その中で、メンバーからの要望があり追加した機能について紹介します。
同名のテーブル、カラム、インデックスを作成しようとしたというエラーが出た場合マイグレーションをスキップするオプション「skip-duplicate-and-exists-errors」
migでマイグレーション用SQLファイルを作成するとファイル名のプレフィックスとしてタイムスタンプが付与され、マイグレーションを実行するとそのSQLファイルのタイムスタンプがmigrationsテーブルに追加されます。 マイグレーションを実行するときには、このテーブルのレコードを見て実行していないSQLを判断し実行しています。
しかし、例えばどこかの環境のDBのSQLダンプを取得してそれを実行して作ったDBの場合、そのSQLダンプ内にmigrationsテーブルが含まれていなければすでにテーブルやカラム、インデックスが作成されているのにそれらを作成をするSQLを実行しようとしてエラーが発生します。
マイグレーション実行時に「skip-duplicate-and-exists-errors」というオプションをつけると、同名のテーブル、カラム、インデックスを作成しようとしたというエラーの場合は、このマイグレーションSQLは実行したものとみなしてmigrationsテーブルにレコードを追加してスキップするという機能を追加しました。
$ mig-cli migrate skip-duplicate-and-exists-errors
なぜ追加したのか?
うちの開発チームではmigの利用は開発環境に限定していて、本番環境へは手動でSQLを実行しています。
理由はソースコードの変更と違い、DBへの変更はパフォーマンスへの影響も大きく実行順番やタイミングの調整も行いたいため、あえて手動で実行しています。
つまり、本番DBにはmigで使うmigrationsテーブルがありません。
以前「Paykeの技術基盤チームの取り組み」という内容で発表をしたこともあるのですが、Paykeでは開発環境にもほぼ本番同等のデータを使うようにしているため定期的に本番に類似したデータのdumpファイルを取り込んでいます。
そのたびにmigrationsテーブルと実際の各テーブルの構成が変わってしまい、migで不要なエラーが発生してマイグレーションが進まないという問題が発生しておりました。
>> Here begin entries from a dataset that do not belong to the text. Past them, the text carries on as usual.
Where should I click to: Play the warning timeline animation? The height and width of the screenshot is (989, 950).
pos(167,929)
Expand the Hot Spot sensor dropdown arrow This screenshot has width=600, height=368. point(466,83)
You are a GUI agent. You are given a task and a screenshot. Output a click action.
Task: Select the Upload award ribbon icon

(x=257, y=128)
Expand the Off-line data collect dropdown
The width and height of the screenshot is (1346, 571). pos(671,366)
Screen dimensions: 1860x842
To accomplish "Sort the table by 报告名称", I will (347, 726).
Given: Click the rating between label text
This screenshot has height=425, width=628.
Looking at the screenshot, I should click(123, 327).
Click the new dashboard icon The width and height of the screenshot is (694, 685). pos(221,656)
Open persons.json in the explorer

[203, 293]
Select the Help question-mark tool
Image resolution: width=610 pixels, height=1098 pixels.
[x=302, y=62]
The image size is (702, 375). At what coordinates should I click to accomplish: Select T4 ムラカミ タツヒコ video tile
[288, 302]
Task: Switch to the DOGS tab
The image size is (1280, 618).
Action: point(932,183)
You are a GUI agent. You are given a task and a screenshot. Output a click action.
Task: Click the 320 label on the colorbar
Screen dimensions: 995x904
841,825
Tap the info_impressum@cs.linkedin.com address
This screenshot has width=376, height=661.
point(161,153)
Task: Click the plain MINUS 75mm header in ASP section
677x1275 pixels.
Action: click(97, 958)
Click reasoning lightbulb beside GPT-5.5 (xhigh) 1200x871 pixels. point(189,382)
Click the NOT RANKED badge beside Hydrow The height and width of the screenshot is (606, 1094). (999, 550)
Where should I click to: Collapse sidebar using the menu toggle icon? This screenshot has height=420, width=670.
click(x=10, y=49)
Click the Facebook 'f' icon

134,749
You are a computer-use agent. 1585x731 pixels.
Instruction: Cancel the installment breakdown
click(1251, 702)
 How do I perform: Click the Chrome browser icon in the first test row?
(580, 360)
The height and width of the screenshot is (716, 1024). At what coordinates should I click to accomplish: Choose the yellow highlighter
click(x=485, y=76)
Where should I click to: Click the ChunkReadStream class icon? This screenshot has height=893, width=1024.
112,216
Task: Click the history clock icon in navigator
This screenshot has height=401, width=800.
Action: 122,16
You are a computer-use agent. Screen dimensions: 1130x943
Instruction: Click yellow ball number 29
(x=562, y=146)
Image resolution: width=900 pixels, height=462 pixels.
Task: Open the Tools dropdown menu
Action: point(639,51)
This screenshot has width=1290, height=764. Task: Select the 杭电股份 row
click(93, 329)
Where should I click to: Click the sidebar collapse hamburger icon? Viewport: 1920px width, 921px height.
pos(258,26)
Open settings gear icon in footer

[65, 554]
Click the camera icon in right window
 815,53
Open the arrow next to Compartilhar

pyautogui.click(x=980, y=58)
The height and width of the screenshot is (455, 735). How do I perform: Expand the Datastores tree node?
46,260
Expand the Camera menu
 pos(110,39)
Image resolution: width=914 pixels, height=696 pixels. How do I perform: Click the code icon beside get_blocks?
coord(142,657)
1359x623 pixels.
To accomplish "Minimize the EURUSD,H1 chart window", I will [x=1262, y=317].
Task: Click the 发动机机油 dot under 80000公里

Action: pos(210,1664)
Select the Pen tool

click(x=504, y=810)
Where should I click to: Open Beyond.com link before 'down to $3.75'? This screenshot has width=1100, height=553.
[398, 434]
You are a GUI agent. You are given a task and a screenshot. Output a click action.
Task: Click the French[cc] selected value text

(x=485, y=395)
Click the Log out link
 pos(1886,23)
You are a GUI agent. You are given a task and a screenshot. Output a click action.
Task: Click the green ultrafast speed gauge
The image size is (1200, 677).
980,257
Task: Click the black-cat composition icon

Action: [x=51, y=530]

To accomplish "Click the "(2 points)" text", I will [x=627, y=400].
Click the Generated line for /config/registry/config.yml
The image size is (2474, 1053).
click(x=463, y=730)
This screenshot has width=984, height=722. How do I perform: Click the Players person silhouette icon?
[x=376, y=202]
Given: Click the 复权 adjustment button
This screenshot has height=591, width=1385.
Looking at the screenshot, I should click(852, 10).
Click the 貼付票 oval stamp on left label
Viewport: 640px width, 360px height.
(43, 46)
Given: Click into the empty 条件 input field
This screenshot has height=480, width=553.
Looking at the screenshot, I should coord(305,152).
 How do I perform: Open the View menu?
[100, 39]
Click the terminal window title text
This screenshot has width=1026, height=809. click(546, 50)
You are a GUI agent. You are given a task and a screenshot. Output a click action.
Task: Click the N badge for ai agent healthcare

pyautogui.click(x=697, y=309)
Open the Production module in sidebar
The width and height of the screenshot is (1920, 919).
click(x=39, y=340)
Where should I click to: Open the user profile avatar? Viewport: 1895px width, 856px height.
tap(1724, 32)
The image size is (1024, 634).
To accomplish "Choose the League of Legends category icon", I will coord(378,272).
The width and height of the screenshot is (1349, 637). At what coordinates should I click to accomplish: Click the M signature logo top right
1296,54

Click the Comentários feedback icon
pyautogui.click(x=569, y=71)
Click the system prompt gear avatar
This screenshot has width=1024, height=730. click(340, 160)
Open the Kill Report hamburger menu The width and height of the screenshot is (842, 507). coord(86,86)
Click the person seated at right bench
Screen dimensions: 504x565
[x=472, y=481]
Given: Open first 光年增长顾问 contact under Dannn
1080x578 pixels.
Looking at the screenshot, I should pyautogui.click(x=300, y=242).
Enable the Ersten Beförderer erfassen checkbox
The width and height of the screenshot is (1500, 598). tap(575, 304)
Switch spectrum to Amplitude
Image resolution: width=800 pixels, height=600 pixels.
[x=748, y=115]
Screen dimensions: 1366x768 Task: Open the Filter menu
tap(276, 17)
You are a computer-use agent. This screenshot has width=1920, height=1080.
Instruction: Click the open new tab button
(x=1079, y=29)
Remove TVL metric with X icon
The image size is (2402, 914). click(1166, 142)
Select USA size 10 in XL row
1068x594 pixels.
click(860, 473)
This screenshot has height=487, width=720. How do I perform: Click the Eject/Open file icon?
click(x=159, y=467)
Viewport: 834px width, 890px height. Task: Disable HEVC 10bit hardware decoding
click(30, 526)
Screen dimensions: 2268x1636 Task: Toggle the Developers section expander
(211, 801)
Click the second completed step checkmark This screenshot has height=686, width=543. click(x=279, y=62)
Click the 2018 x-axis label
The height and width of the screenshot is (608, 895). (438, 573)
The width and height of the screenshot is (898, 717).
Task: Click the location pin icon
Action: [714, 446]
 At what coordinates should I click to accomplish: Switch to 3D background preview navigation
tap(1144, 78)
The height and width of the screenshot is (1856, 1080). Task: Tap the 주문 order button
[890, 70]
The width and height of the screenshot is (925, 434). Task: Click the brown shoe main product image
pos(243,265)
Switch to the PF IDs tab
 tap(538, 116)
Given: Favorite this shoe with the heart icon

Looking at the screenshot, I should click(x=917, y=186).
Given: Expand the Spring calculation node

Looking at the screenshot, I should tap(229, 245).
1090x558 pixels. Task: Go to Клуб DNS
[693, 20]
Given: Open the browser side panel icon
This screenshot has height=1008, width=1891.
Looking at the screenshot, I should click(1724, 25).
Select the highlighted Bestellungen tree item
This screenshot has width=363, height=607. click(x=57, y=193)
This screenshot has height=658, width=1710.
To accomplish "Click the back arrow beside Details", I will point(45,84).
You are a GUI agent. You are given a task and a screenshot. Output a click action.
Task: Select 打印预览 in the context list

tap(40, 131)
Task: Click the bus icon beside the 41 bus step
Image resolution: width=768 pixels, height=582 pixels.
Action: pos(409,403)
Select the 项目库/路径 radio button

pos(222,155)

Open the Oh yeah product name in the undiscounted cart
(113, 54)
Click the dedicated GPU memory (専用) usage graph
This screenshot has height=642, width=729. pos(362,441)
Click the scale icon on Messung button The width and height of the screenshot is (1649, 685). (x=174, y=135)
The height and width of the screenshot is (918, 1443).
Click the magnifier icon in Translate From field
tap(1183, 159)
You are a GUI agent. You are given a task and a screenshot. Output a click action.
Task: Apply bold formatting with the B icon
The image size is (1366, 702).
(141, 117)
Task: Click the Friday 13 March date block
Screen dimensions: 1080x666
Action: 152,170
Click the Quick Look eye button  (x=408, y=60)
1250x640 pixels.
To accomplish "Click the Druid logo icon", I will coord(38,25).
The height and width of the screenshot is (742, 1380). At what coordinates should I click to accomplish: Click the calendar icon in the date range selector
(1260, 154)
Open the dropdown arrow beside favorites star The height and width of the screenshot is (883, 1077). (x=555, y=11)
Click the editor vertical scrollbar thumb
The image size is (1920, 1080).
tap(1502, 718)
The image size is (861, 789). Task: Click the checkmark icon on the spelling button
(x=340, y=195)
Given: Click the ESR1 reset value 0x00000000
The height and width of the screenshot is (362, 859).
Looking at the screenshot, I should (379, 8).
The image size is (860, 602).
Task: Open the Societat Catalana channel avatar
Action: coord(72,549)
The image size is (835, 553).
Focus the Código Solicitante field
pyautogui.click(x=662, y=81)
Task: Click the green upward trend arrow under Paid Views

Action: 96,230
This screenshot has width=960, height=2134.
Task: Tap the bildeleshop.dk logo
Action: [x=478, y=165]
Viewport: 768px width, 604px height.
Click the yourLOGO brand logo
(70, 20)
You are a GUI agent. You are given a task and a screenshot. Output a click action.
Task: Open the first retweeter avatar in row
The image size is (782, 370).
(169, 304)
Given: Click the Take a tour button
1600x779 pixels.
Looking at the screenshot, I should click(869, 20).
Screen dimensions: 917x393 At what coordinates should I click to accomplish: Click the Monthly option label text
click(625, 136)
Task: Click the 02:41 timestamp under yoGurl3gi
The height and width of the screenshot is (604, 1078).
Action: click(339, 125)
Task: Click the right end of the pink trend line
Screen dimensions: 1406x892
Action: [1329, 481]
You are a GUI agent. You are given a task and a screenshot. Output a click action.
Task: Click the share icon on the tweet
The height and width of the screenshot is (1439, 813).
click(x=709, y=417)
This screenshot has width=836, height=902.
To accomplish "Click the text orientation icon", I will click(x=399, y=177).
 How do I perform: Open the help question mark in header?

この問題を解決するため、「skip-duplicate-and-exists-errors」というオプションを追加することにしました。
ソフトウェアは使うと磨かれる
migは小さなソフトウェアですが、ホントに自分たちのユースケースとして必要だから開発して、それを実際に利用し、そのフィードバックをもとに少しづつ改善しています。
実際に自分で使ってみるだけだと今回のような機能は思いつかなかったですが、実際チームで使うなかでフィードバックがあって開発することができました。
この機能以外にも、一つのSQLファイルに複数のSQL文が入っていても実行できるようにしたり、SQLファイルの最後に複数の改行が入っている実行に失敗してしまうというバグを修正したりと、地味だけど着実に改善しています。
やはりソフトウェアは開発してリリースするだけだとだめで、実際使われてフィードバックを得ないと磨かれていかないのだと実感しました。
migはおそらくうちの社内だけで使っているソフトウェアですが、いつか世界中の人に使われて自分の名刺代わりになるようなソフトウェアを作っていけるように今後もコツコツやっていきます。